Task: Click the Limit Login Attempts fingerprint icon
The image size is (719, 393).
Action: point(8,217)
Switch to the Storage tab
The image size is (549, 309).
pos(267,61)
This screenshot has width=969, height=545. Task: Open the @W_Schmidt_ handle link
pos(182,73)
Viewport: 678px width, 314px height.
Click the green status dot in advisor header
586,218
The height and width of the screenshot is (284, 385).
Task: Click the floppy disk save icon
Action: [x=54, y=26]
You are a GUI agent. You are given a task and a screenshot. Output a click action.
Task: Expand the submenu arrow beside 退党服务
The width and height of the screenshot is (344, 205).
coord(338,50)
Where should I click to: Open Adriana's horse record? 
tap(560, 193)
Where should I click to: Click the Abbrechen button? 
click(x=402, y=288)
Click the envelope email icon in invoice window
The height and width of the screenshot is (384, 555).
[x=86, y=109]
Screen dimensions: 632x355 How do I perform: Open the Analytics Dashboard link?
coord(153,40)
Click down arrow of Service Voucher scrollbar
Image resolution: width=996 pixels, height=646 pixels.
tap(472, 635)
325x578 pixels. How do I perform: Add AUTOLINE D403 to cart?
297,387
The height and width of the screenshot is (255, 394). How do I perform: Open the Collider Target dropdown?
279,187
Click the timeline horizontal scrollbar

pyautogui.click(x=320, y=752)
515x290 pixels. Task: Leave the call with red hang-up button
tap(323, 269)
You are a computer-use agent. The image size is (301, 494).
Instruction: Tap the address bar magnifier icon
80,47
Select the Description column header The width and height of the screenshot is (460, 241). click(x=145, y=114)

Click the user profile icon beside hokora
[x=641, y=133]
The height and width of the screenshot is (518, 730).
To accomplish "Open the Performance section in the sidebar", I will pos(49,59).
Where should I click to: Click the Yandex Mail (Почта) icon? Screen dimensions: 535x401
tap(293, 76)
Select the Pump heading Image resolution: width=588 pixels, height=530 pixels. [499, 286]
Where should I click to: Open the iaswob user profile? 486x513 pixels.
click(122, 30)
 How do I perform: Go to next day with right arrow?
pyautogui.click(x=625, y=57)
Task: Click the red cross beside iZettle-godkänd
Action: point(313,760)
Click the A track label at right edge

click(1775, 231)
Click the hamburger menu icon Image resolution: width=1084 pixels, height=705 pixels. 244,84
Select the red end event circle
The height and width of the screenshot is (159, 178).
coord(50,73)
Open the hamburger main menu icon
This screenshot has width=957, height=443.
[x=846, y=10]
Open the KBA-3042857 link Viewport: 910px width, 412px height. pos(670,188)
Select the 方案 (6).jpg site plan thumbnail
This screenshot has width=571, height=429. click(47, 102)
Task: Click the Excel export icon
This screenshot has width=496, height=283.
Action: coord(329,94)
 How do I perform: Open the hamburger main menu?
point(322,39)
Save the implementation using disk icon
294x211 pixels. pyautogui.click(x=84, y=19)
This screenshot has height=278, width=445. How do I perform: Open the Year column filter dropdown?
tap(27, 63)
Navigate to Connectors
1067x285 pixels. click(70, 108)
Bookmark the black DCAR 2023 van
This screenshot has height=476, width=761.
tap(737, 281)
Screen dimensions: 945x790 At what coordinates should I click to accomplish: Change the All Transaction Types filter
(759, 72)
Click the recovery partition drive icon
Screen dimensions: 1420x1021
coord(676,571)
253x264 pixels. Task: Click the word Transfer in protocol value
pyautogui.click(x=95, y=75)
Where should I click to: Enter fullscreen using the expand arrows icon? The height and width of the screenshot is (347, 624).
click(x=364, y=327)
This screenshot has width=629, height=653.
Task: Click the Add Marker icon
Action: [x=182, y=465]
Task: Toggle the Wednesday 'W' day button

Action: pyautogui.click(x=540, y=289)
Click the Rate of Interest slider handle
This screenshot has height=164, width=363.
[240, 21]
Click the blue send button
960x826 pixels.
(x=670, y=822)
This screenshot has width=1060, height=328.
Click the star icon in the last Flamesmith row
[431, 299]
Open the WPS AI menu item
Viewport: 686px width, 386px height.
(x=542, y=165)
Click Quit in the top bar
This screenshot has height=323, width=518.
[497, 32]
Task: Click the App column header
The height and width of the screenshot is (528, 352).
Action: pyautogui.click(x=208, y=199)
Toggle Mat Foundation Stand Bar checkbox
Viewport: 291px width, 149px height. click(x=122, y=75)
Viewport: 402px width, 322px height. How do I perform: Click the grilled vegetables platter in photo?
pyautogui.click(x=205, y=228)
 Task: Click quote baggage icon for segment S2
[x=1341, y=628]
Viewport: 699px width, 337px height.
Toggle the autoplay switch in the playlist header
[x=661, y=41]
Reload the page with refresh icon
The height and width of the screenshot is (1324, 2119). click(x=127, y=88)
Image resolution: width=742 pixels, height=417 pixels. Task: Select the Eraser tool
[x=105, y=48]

→ Short task
Pull out every line of the data above that contains the string "scrollbar".

→ Problem solution
Click down arrow of Service Voucher scrollbar
Click the timeline horizontal scrollbar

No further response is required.